Do you see it? Do you? No? Well, if you don’t, you should probably invest in some sweet potatoes, because they contain enough vitamin A for a lifetime. Again, don’t worry about overdosing, because the worst the vitamin A found in sweet potatoes and carrots will do is leave your skin with a sweet orange tint. Be careful with vitamin A supplements, however, because too much (more than 2000­-3000 IU) can cause liver damage. On the other hand, too little vitamin A is linked to blindness. Just one carrot or one cup of spinach, kale, or blueberries can meet your body’s needs.

Get delicious canker sores? You’re probably deficient in vitamin B-­complex. Take a supplement if you’ve got indigestion or heartburn. And remember, B-­complex is a water­soluble vitamin that’ll need daily replacing.

Vitamin D is the most versatile vitamin on this list.

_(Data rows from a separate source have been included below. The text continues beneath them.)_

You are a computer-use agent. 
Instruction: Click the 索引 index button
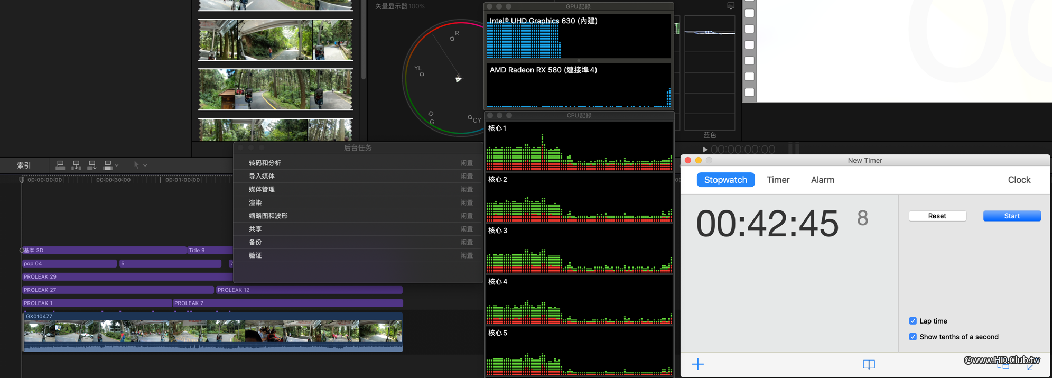[x=24, y=165]
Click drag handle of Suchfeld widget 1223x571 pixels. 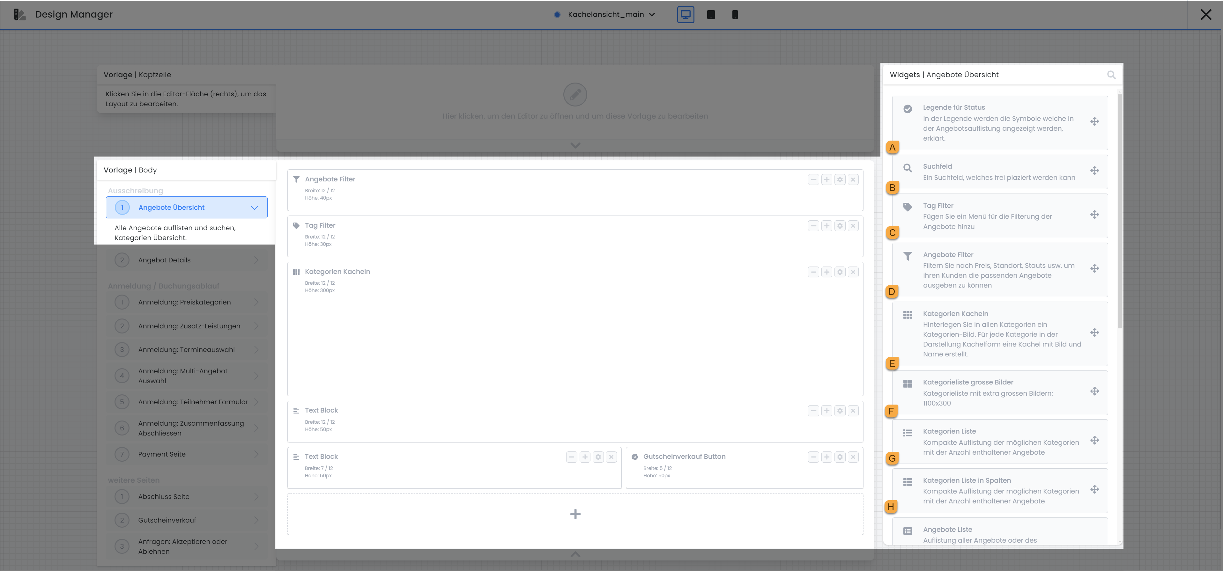pos(1094,171)
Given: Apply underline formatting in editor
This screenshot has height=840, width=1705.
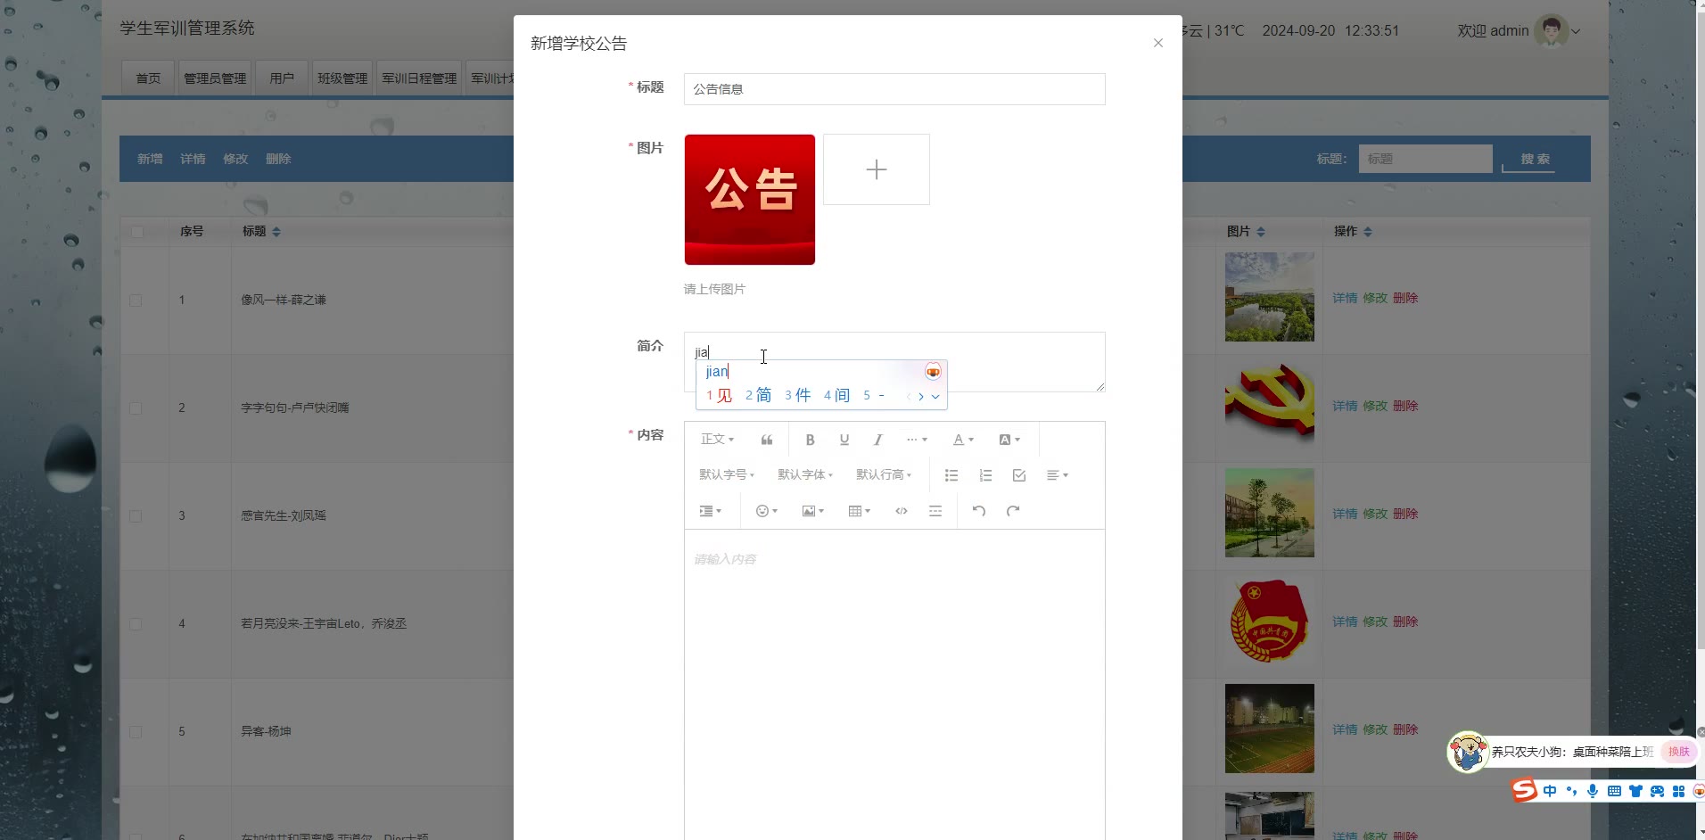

How can you get it? Two days a week of five- to 30-minute sun exposure on your arms and legs would be ideal, or you can skip the sun to eat fish and drink milk. All milks sold in Canada, including almond and soy, are vitamin D-fortified. Mushrooms and cheese also contain vitamin D; however, supplements may be the most practical way to acquire your D fix.

Some studies have shown the vitamin’s ability to treat type-2 diabetes and cancer in the lung, breast, and prostate. It can even help with neurological disorders like Alzheimer’s and Parkinson’s disease.

Vitamin D puts calcium into your bones, making them stronger. The National Institute of Arthritis and Musculoskeletal and Skin Disease reports that correct amounts of vitamin A and D work together to help you avoid osteoporosis and hip fractures.

There are so many benefits to eating fruits and vegetables that we could research it forever. Hopefully, you’ll start to rethink your bodily needs and nourish it with what it really wants.